AI model weights stolen by nation-state

Not Yet Testable · Security · 40% confidence
Predicted: February 2027 · Updated: 2026-04-03 · Source: ai-2027.com, page 11 + Appendix D
CCP leadership recognizes the importance of Agent-2 and tells their spies and cyberforce to steal the weights. (page 11; Appendix D provides detailed theft mechanics.)

What AI 2027 Predicted

The scenario predicts that a nation-state actor successfully steals the weights of a frontier AI model from a US lab. This is framed as a near-inevitable consequence of the enormous strategic value of frontier models combined with inadequate security at AI labs.

How We Track This

We monitor:

  • Cybersecurity incident reports involving AI companies
  • Nation-state cyber capability assessments
  • AI lab security standards and audits (e.g., RAND SL4-5 standards)
  • Intelligence community assessments of AI-related espionage

Current Evidence

No public evidence of frontier model weight theft. Google’s Cybersecurity Forecast 2026 highlights rising AI-driven threats and expanding nation-state cyber activity. CrowdStrike reports an 89% increase in AI-enabled adversary operations. Kiteworks’ 2026 report notes “growing evidence that attackers are using AI to run end-to-end operations with minimal human involvement.” North Korean-linked actors found embedding malicious code in open-source AI packages (Socket.dev). AI 2027’s own security forecast notes “we expect security to be less of a priority through 2025.” RAND assessments confirm no US AI lab meets SL4-5 security standards. Prediction is plausible but unverifiable — the defining feature of espionage.

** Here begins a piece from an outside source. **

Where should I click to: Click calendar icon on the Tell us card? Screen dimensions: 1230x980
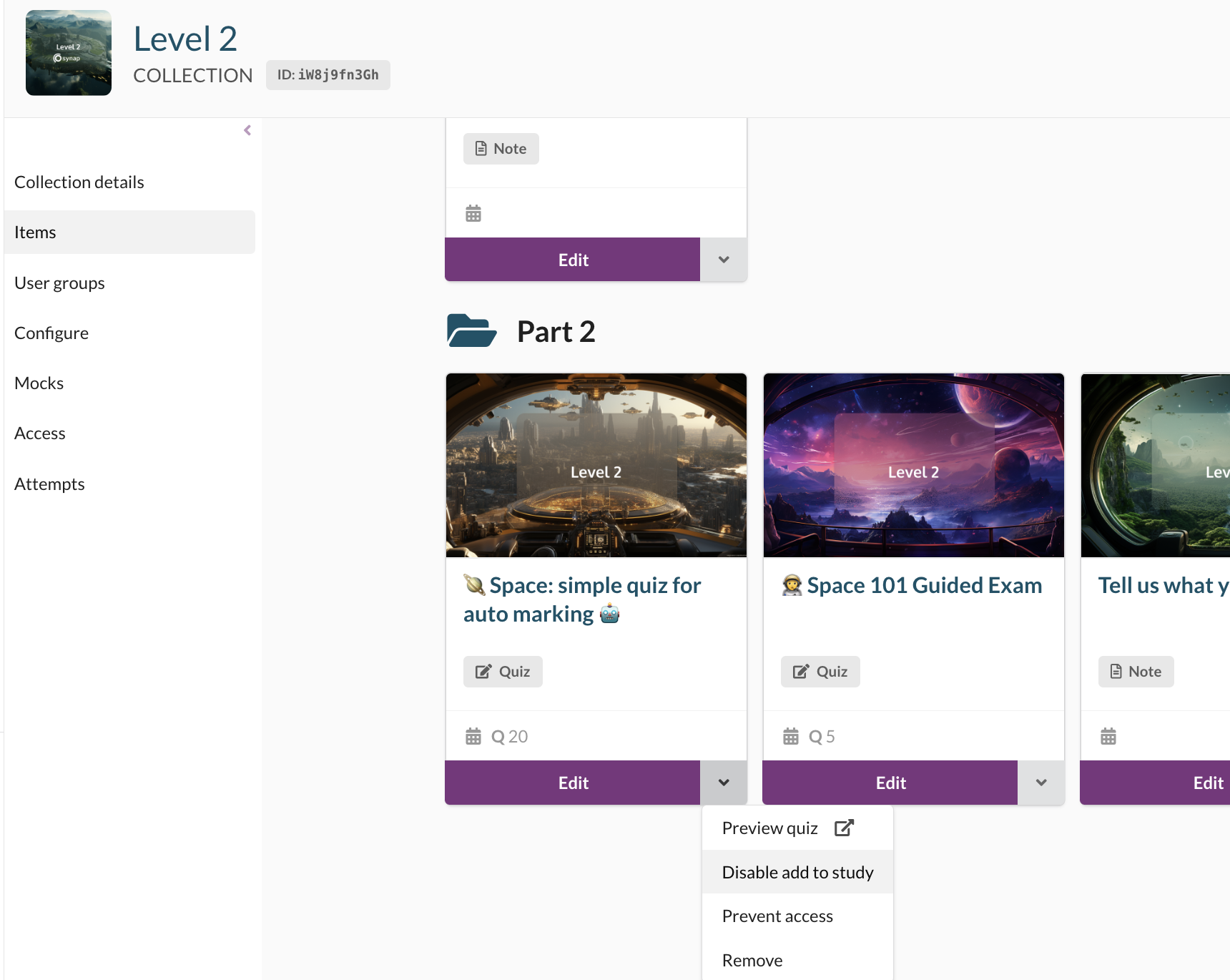point(1108,736)
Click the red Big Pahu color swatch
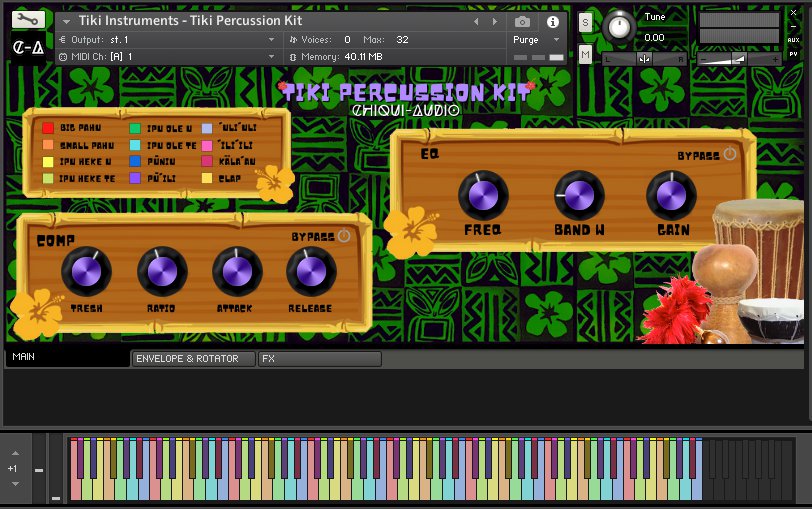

Defense Investments: OpenAI’s Stargate project (~10GW planned capacity) includes enhanced security measures for frontier model infrastructure. OpenAI’s for-profit restructuring (announced October 2025) creates additional corporate governance and audit obligations that may improve security posture. These represent concrete SL3-level infrastructure investments on the defense side of the theft equation.

Sources:

Counterevidence & Limitations

  • By definition, successful espionage may never become public
  • Open-source models (Llama, DeepSeek) reduce the marginal value of theft
  • AI labs may have better security than RAND assessments suggest
  • China’s domestic capabilities (GLM-5, DeepSeek V4) may reduce the need for theft

What Would Change Our Assessment

  • Upgrade to “emerging”: Credible reports of attempted model theft or major security breaches at AI labs
  • Upgrade to “confirmed”: Public evidence or credible intelligence reports of successful weight theft
  • Maintain at “not-yet-testable”: Absence of evidence is not evidence of absence

Update History

DateUpdate
2026-03Prediction timeframe not yet reached (February 2027). No public evidence of nation-state model weight theft. Anthropic espionage incident and growing security concerns validate the threat model.